NEW DELHI: Lifestyle diseases like heart and chronic respiratory diseases now kill more people than communicable ones like tubercolosis or diarrhoea in every state in India, including the most backward. This was revealed in the India State-Level Disease Burden Initiative’s Report released on Tuesday.
The report notes that while all states have thus made what’s called the ‘epidemiological transition’ there remain wide variations in their disease profiles with some having made that transition as early as 1986, and others as recently as 2010.
The first group to make the transition in 1986 included Kerala, Tamil Nadu, Goa, Himachal Pradesh and Punjab. The last group to do so, accounting for the highest number of people (588 million), made the transition almost a quarter of a century later, in 2010. This group included Bihar, Uttar Pradesh, Madhya Pradesh, Chhattisgarh, Jharkhand, Rajasthan and Odisha. India as a country made the transition in 2003.
The report studies the period from 1990 to 2016 and shows that communicable diseases constitute almost two-thirds of the disease burden in India from a little over a third in 1990. Despite the transition, which is associated with development, malnutrition remains the single top risk for health loss.
“While the disease burden due to child and maternal malnutrition has dropped in India substantially since 1990, this is still the single largest risk factor responsible for 15% of the total disease burden in India in 2016,” noted the report.
Diarrhoea, TB among top causes of death along with road injuries
The disease burden due to child and maternal malnutrition in India was 12 times higher per person than in China in 2016. Kerala had the lowest burden due to this risk among the Indian states, but even this was 2.7 times higher per person than in China. The leading individual cause of death in India in 2016 was ischaemic heart disease, the death rate from which was twice as much as the next leading cause.
But there were wide variations with the highest death rate among the states from this disease being 12 times the lowest.

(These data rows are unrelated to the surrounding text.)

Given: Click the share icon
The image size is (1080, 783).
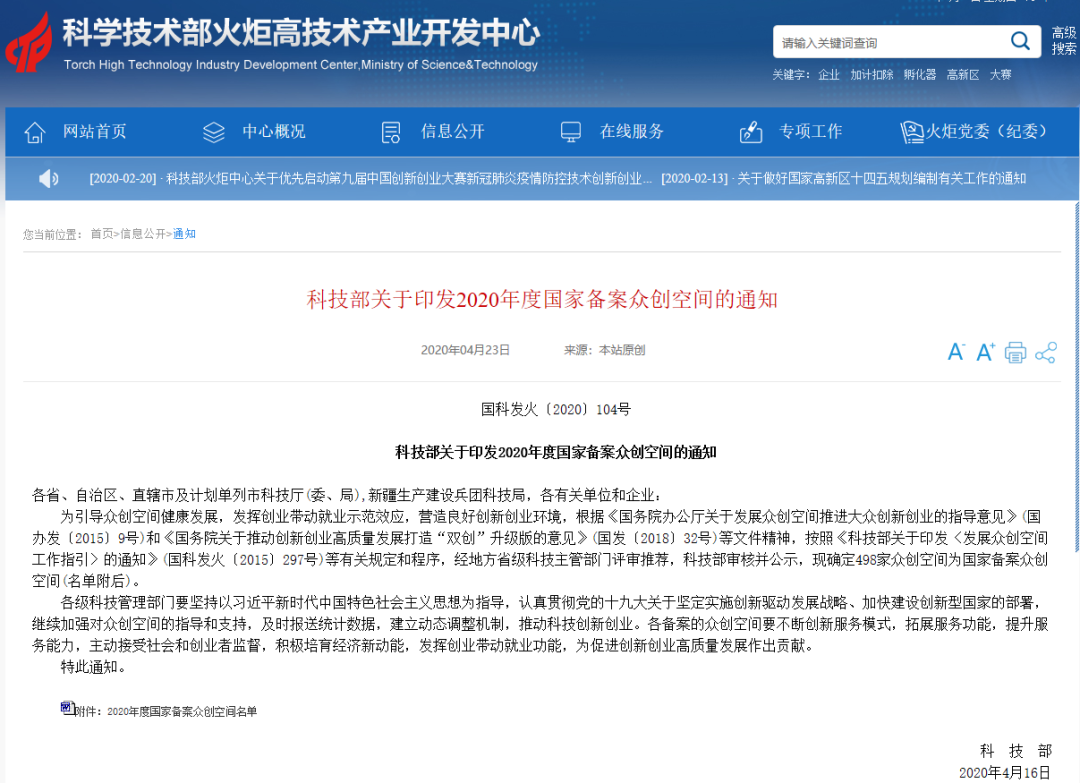Looking at the screenshot, I should [x=1046, y=353].
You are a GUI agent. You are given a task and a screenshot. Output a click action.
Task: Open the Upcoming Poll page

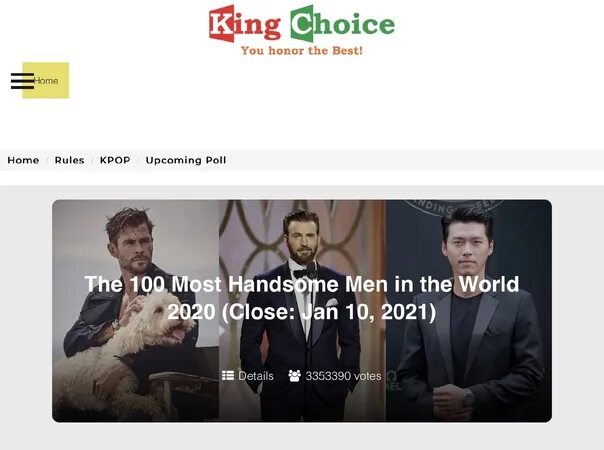(186, 160)
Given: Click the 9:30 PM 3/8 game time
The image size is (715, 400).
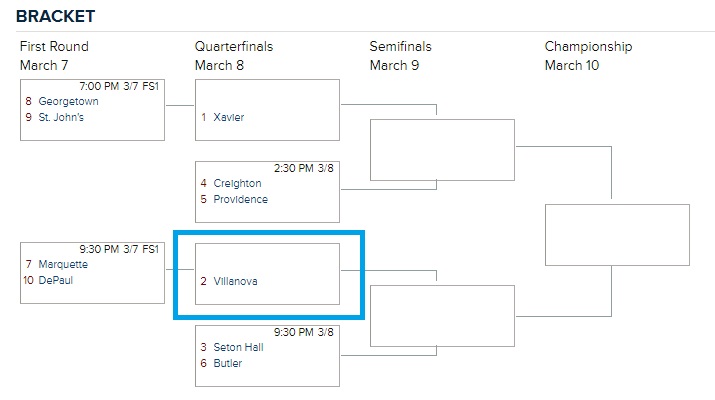Looking at the screenshot, I should (x=303, y=332).
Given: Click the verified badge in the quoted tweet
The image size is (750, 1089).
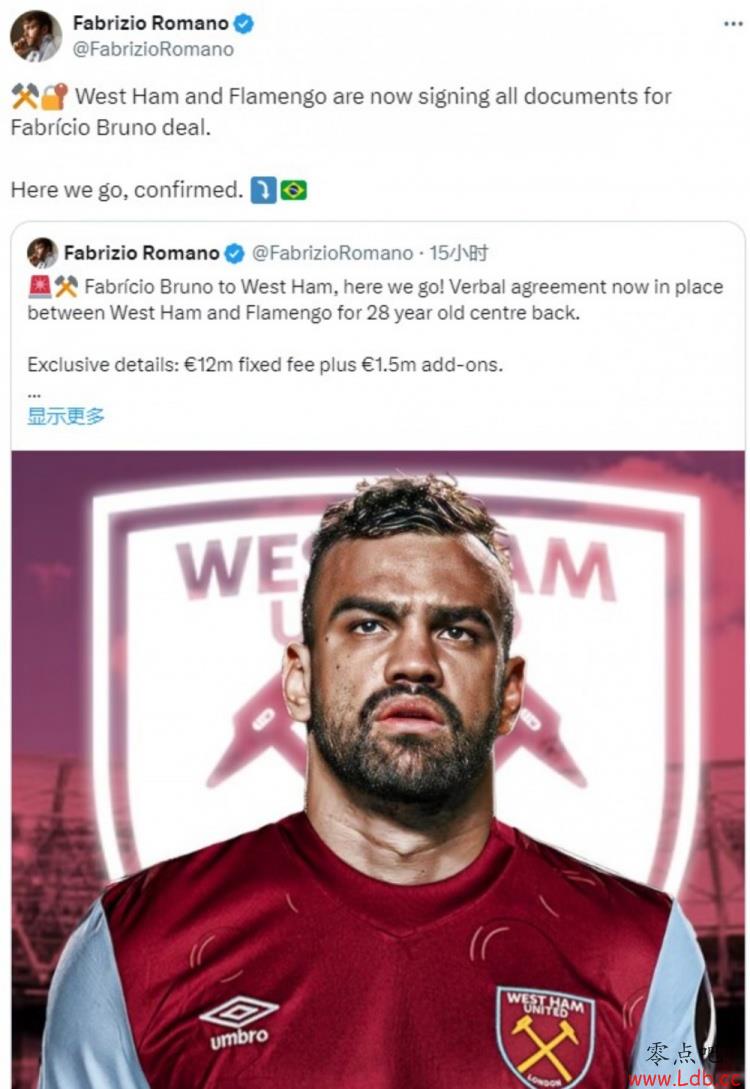Looking at the screenshot, I should [235, 253].
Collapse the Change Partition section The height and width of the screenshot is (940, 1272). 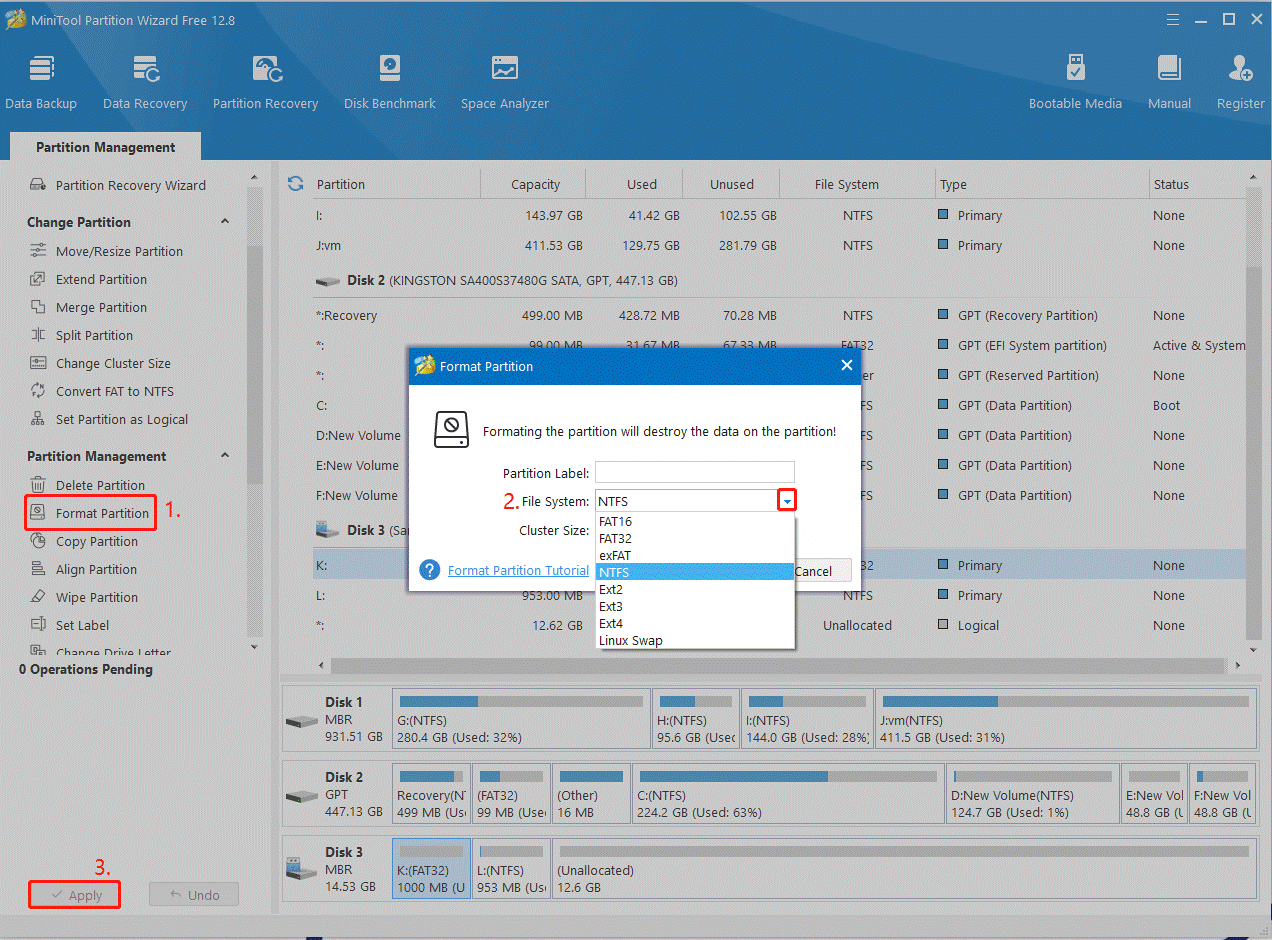225,222
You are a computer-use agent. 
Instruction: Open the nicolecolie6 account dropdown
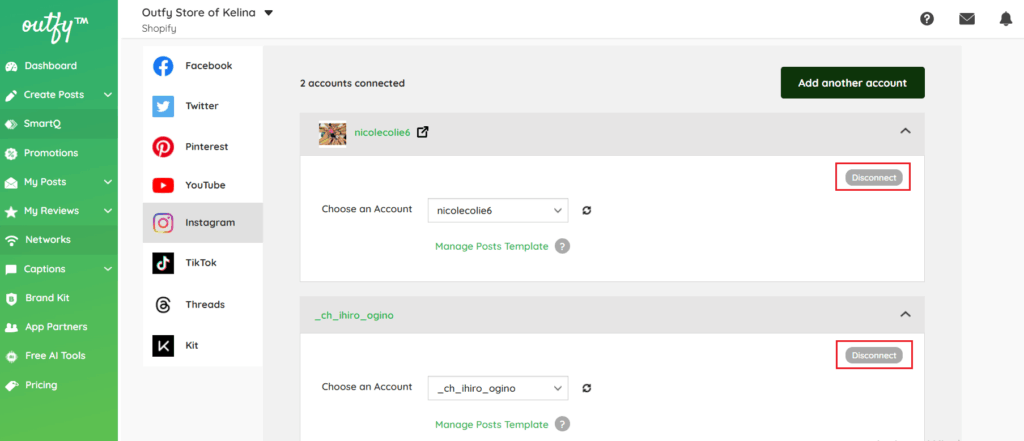coord(497,210)
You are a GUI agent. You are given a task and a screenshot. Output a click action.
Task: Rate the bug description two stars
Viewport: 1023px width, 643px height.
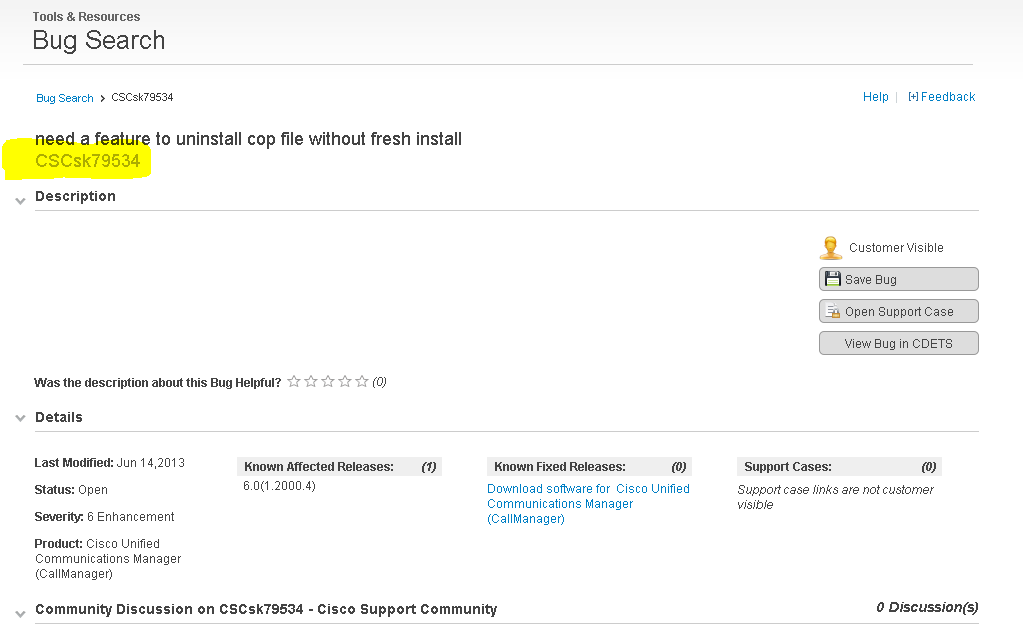pyautogui.click(x=311, y=381)
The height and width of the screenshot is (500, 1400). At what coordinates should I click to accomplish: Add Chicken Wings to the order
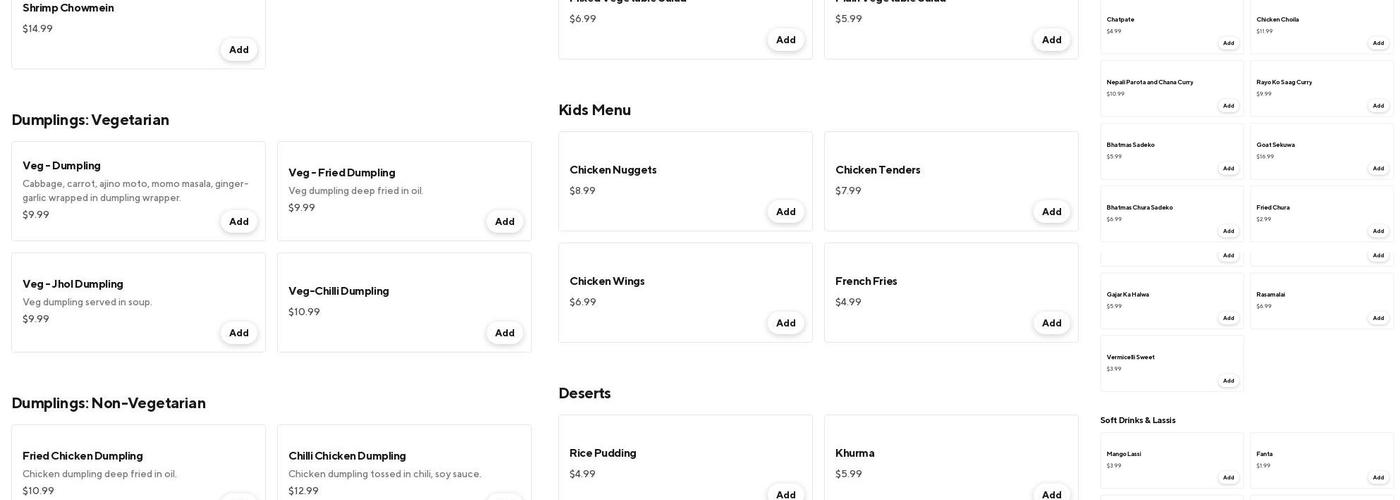pos(785,323)
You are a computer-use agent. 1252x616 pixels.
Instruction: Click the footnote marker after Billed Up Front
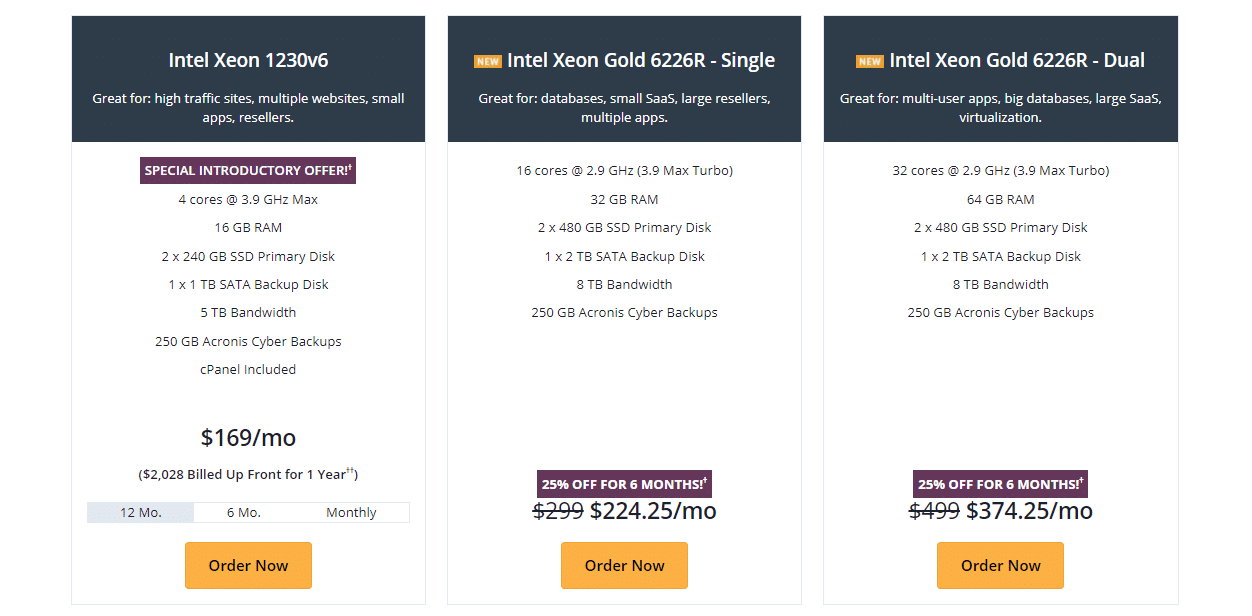[x=350, y=471]
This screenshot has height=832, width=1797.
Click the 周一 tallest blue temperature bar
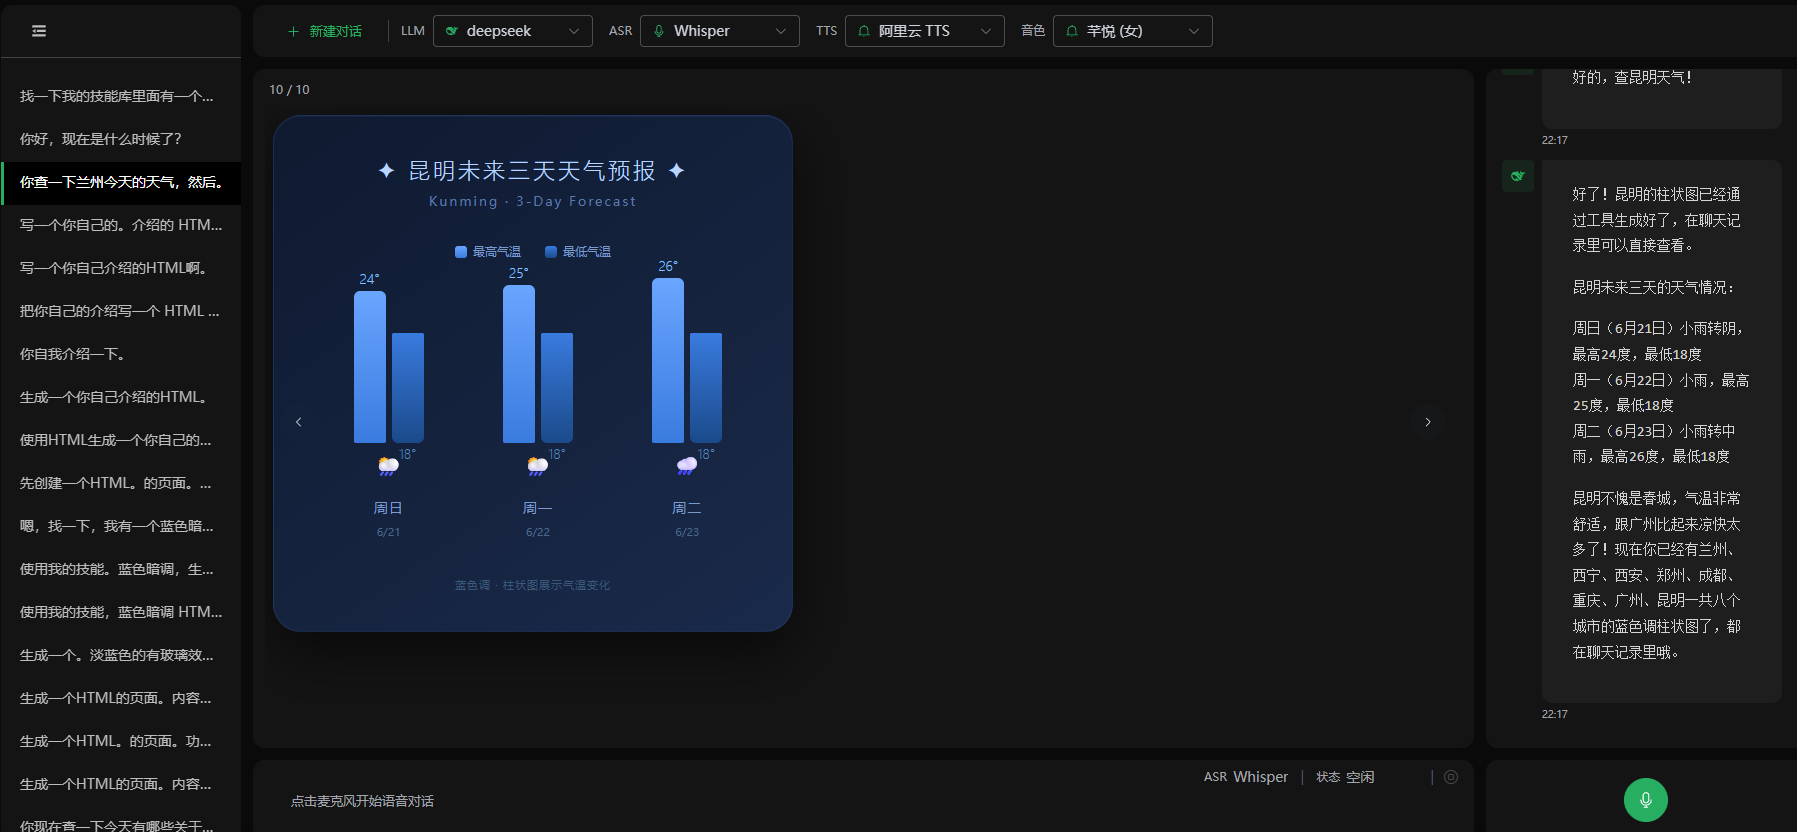[518, 364]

The other non-communicable diseases (NCD) in the top 10 individual causes of death included chronic obstructive pulmonary disease (COPD), stroke, diabetes, and chronic kidney disease.
Communicable diseases such as diarrhoeal diseases, lower respiratory infections, and tuberculosis, and road injuries and suicides were also in the top 10 causes of death. The death rates from diarrhoeal diseases and tuberculosis were also higher in the least developed states and had a 12-fold and seven-fold variation in rates, respectively, between states.
The least developed states that recently transitioned are having to grapple with having a higher burden of NCDs while they continue to have a high burden of infectious and maternal child diseases, the report pointed out.
The India States Disease Burden Initiative is a joint initiative of Indian Council of Medical Research, Public Health Foundation of India and Institute for Health Metrics and Evaluation in collaboration with Union health ministry.